BANDAR LAMPUNG, Tapis Media -
Interupsi Anggota DPRD Kota Metro sekaligus Ketua DPC Partai Gerindra Kota Metro, Sudarsono, dalam rapat paripurna DPRD Kota Metro pada Selasa (28/7/2026), mendapat sorotan dari pengamat politik.
Pernyataan tersebut disampaikan saat membahas ketidakhadiran tiga anggota DPRD dari Partai Demokrat dalam rapat paripurna.
Pengamat Politik Dr. Sudarman Mersa mengungkapkan, interupsi tersebut tidak hanya berkaitan dengan persoalan kehadiran anggota legislatif.
Menurutnya, pernyataan Sudarsono juga dapat dilihat dalam konteks hubungan antara partai politik, anggota DPRD, dan kepala daerah yang memiliki posisi sebagai pimpinan partai.
"Kalimat yang disampaikan Pak Sudarsono saya melihat sebagai kalimat politik yang sarkas dan cukup menohok. Yang disorot bukan semata-mata soal anggota DPRD yang tidak hadir, tetapi juga menyentuh kepemimpinan seorang ketua partai yang saat ini menjabat sebagai Wali Kota Metro," kata Sudarman saat diwawancarai awak media, Rabu (29/7/2026).
Menurut Sudarman, ketidakhadiran anggota DPRD dari partai tertentu dalam agenda resmi lembaga legislatif dapat menjadi bagian dari pembahasan mengenai soliditas internal partai.
Terlebih, partai politik memiliki aturan organisasi yang mengatur kewajiban kader, termasuk dalam menjalankan keputusan dan agenda partai.
"Setiap partai pasti memiliki aturan main tersendiri bagi anggotanya yang tidak loyal terhadap partai tersebut. Apalagi ini merupakan partai pengusung kepala daerah yang seharusnya konsisten menjaga serta mengawal program-program prioritas kepala daerah yang mereka usung," ujarnya.

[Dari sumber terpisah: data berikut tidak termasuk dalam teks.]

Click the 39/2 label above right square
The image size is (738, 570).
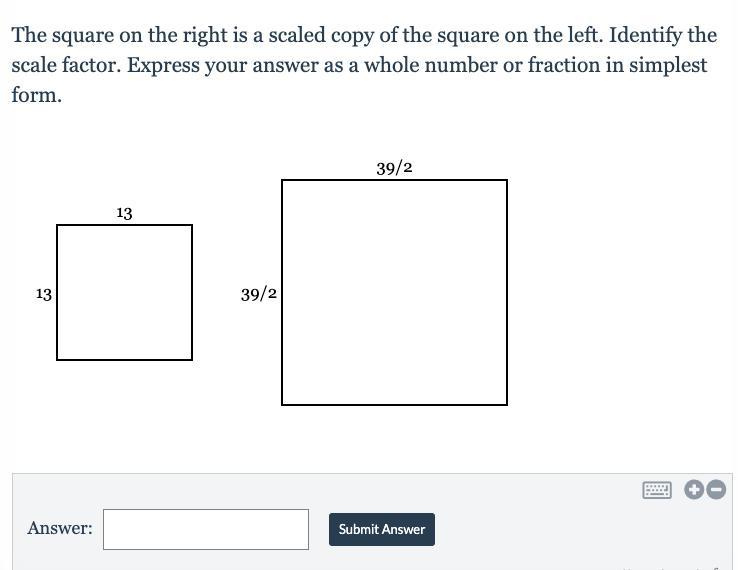[394, 168]
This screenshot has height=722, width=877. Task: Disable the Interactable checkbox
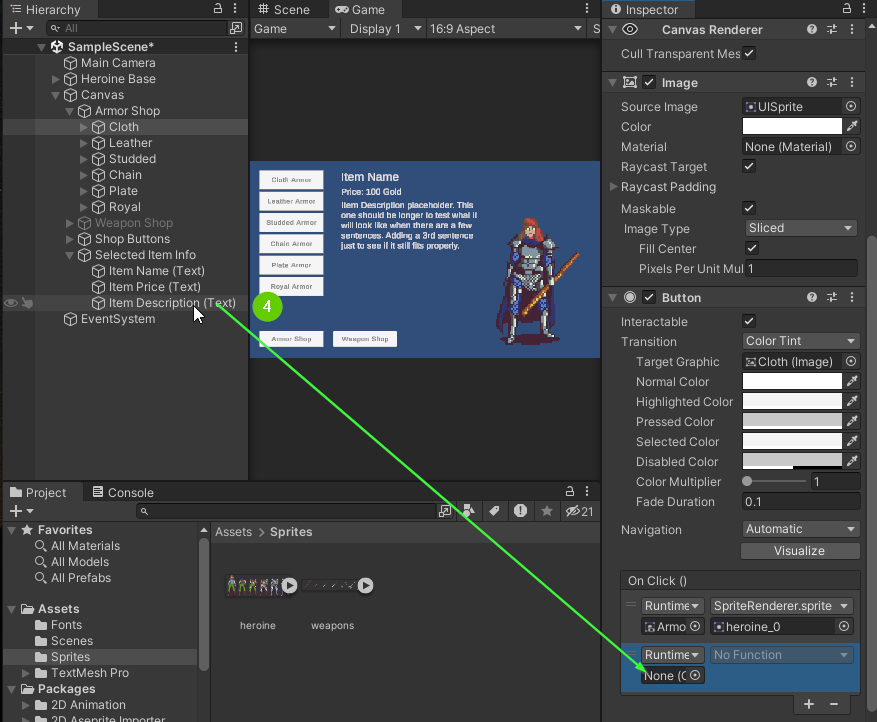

Ia menuturkan lebih lanjut, anggota DPRD memiliki tanggung jawab sebagai wakil masyarakat sekaligus membawa identitas partai politik. Karena itu, kehadiran dalam agenda strategis DPRD menjadi bagian dari pelaksanaan fungsi representasi kepada konstituen.
Di sisi lain, ketua partai memiliki mekanisme internal untuk melakukan pembinaan terhadap kader yang dinilai tidak menjalankan ketentuan organisasi.
"Sebagai ketua partai, Bambang pasti paham mekanisme apa yang akan dilakukan ketika anggotanya tidak loyal terhadap partai tersebut. Tentu mekanismenya mengacu pada AD/ART partai dan aturan organisasi yang berlaku," kata Sudarman.
Sudarman menilai, interupsi tersebut memperlihatkan adanya dinamika komunikasi politik antara unsur legislatif, partai politik, dan kepala daerah.
Ia juga mengingatkan agar alasan ketidakhadiran tiga anggota DPRD Partai Demokrat diklarifikasi oleh pihak yang bersangkutan sehingga informasi mengenai peristiwa tersebut dapat diketahui secara utuh.
Sementara itu, Wali Kota Metro Bambang Iman Santoso sebelumnya menuturkan persoalan tersebut merupakan urusan internal partai.
Sebelumnya diberitakan, Wali Kota Metro Bambang Iman Santoso menilai absennya sebagian anggota DPRD tidak memengaruhi jalannya rapat karena syarat kuorum telah terpenuhi.
"Ya biasa, kita kan menghadiri undangan. Ending-nya saja lho, kan kuorum. Sudah kuorum ya sudah," kata Bambang kepada awak media usai sidang.